In fact, the modern Black conservatives’ stance reflects a debate that existed between liberal Blacks and more radical African Americans in the 1960s. Then it was between those advocating “Black Power” and Black Nationalism. The latter demanded “Black control of the Black community.” Nationalists rejected integration, arguing that real community power would result in true quality education and Black pride.

Malcolm X, for one, was critical of civil rights leaders who said Brown was the road to ending de facto segregation and would bring about full Black equality. Malcolm sharply attacked the “integrationists” and defended those who advocated the community control philosophy.

Today’s Black conservatives, however, are not nationalists or defenders of community control. They reject using legal efforts to achieve diversity and integration, and definitely not to establish Black power — political or economic. The conservatives, with their revisionist history, are the “phony leaders” who will twist the words of Malcolm X to serve their own reactionary aims.

Supreme Court Justice Clarence Thomas, for example, often uses the “race card” to go after liberal critics when it serves his purpose to justify rulings that harm African Americans and other social groups.

The de facto segregation and discrimination that is structural to the capitalist marketplace is even noted by Juan Williams. But he blames the policies of liberals of the past. That’s why he and other conservatives believe that Brown has outlived its time.

These modern-day accommodationists argue for African Americans to take personal responsibility for their situation, since the legal barriers no longer exist. Williams and most Black conservatives, however, are part one of the privileged middle class. Working-class Blacks, who don’t have that luxury, still need an energetic government to limit legal and de facto discrimination. Implementing and reinforcing Brown’s direction is needed more than ever.

Nancy MacLean, a prominent historian at Northwestern University, quite rightly points out how “Stealing civil rights language for rhetorical jujitsu attacks on the civil rights movement was a calculated strategy.” All kinds of figures who hated the Civil Rights movement, calling the Brown decision “a rape of the Constitution,” long ago learned to wrap themselves in its phrases.

She quotes the 1981 Mandate for Leadership for the Reagan administration put out by the rightwing Heritage Foundation, which explained: “For twenty years, the most important battle in the civil rights field has been for control of language [especially the words ‘equality’ and ‘opportunity’ — ed.]. The secret to victory, whether in court or in Congress, has been to control the definition of those terms.”

Serious Ramifications

 “There should be no mistaking just how radical this decision is,” said the editors of The New York Times. “Justice John Paul Stevens said it was his ‘firm conviction that no member of the Court that I joined in 1975 would have agreed with today’s decision.’ He also noted the ‘cruel irony’ of the court relying on Brown v. Board of Education while robbing that landmark ruling of much of its force and spirit. The citizens of Louisville and Seattle, and the rest of the nation, can ponder the majority’s kind words about Brown as they get to work today making their schools, and their cities, more segregated.”

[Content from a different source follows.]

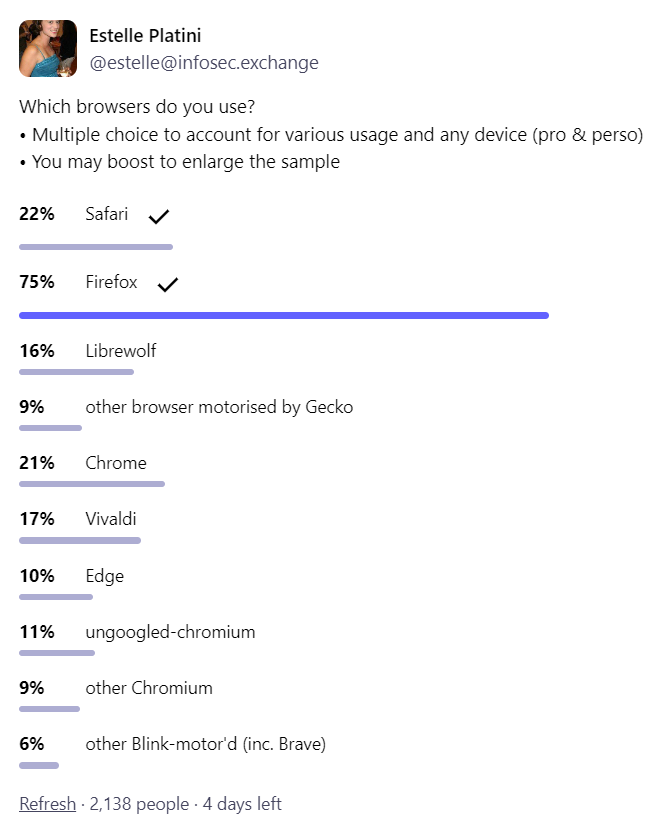Click the Chrome 21% result bar
The width and height of the screenshot is (658, 838).
(92, 484)
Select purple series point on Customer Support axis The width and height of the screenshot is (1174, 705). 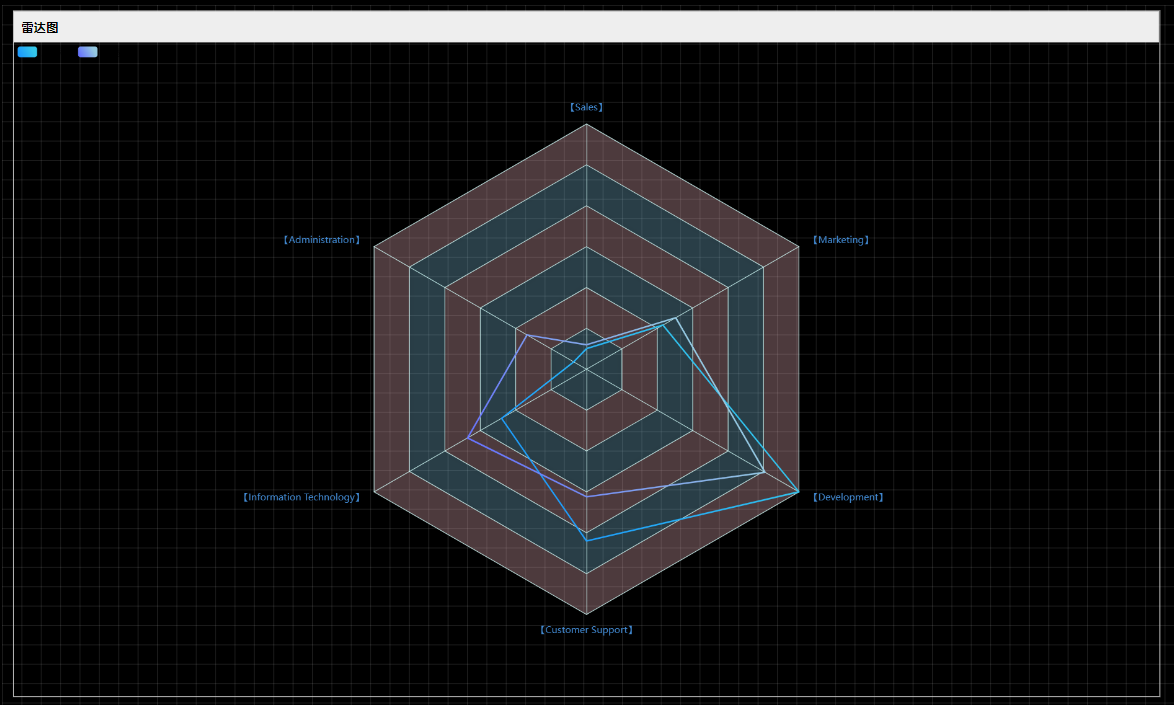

What happens next depends on many factors. The most important is whether a protest campaign arises. If not, we can expect more setbacks to equality in public education, housing and employment. Secondly, the issue must be taken up by all, especially labor, not just African Americans.

The laws of racism and class bias will inevitably reinforce racial and inter-ethnic divisions. It will take a new generation of leaders and have-nots to revolt for positive change to occur.